Given instruction: Turn everything from the line containing "Task: Click the Найти сегмент search field" down to the line containing "Action: point(855,26)", both included, into a numbered list with blank lines left out. Don't include the pictures in the answer.

Information supplied:

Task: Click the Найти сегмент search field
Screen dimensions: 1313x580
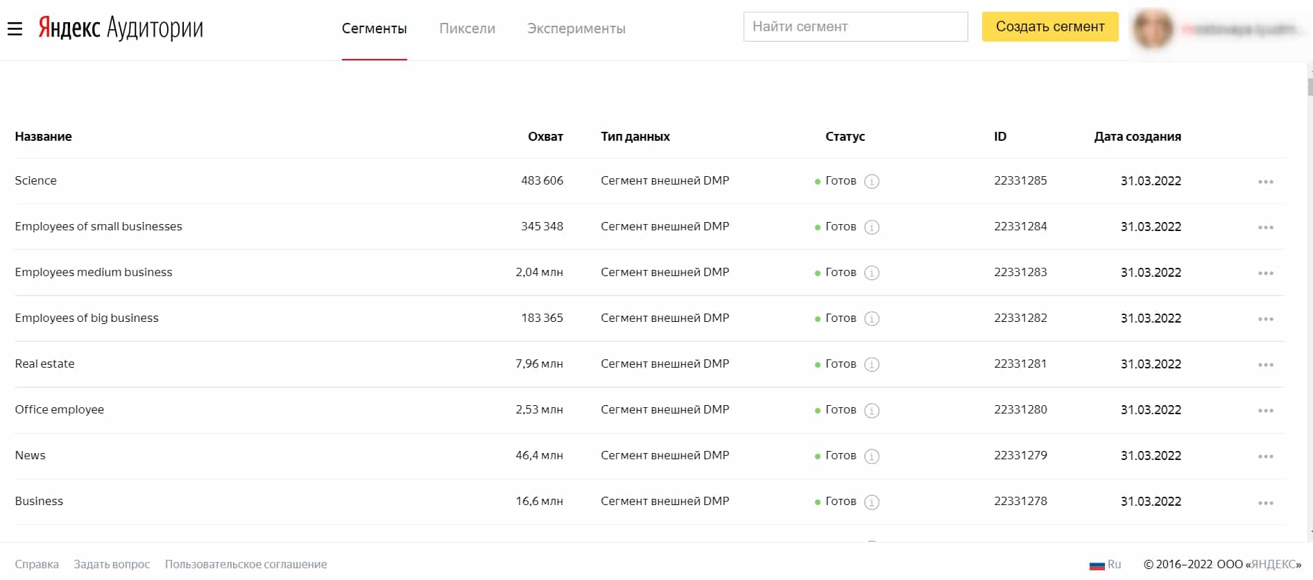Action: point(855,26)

---

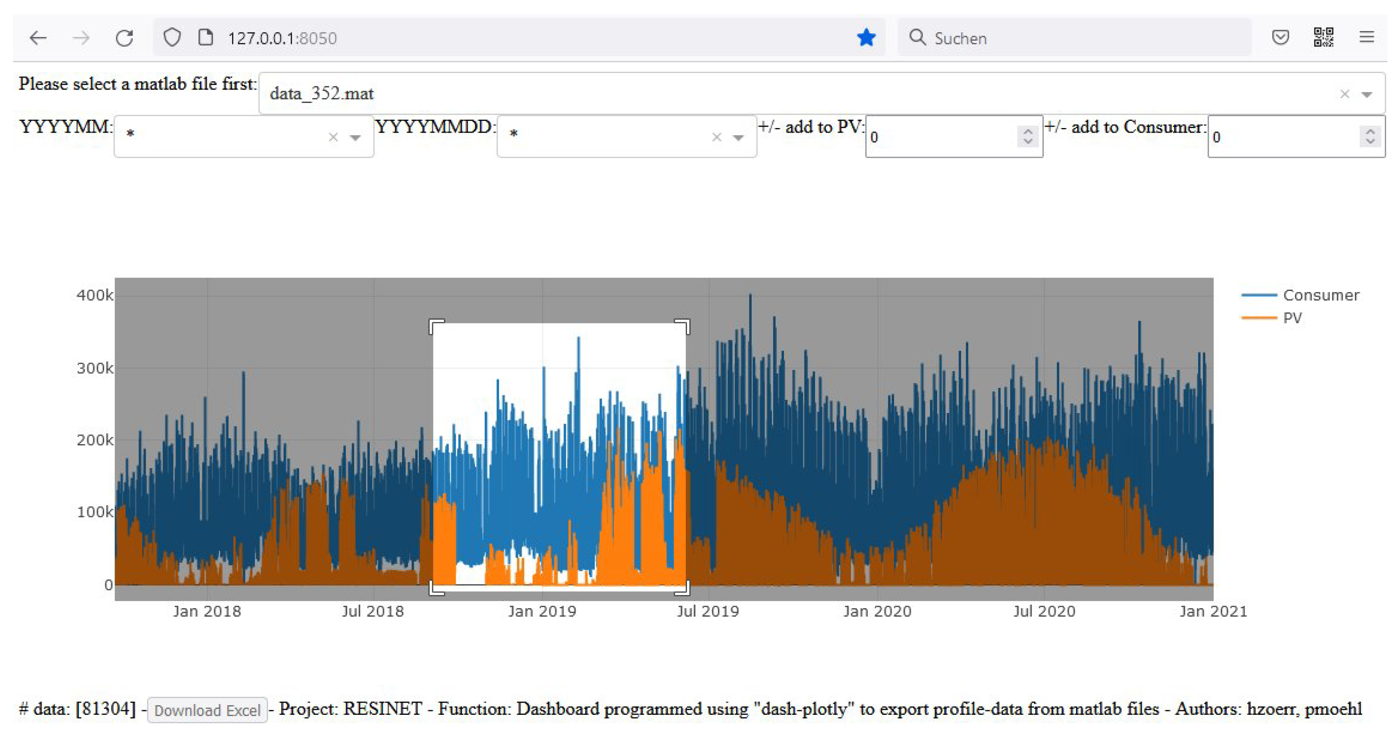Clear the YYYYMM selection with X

==

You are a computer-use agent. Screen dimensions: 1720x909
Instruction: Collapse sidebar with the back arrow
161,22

Answer for this exercise:
1. Task: Click the Найти сегмент search field
2. Screen dimensions: 1313x580
3. Action: point(855,26)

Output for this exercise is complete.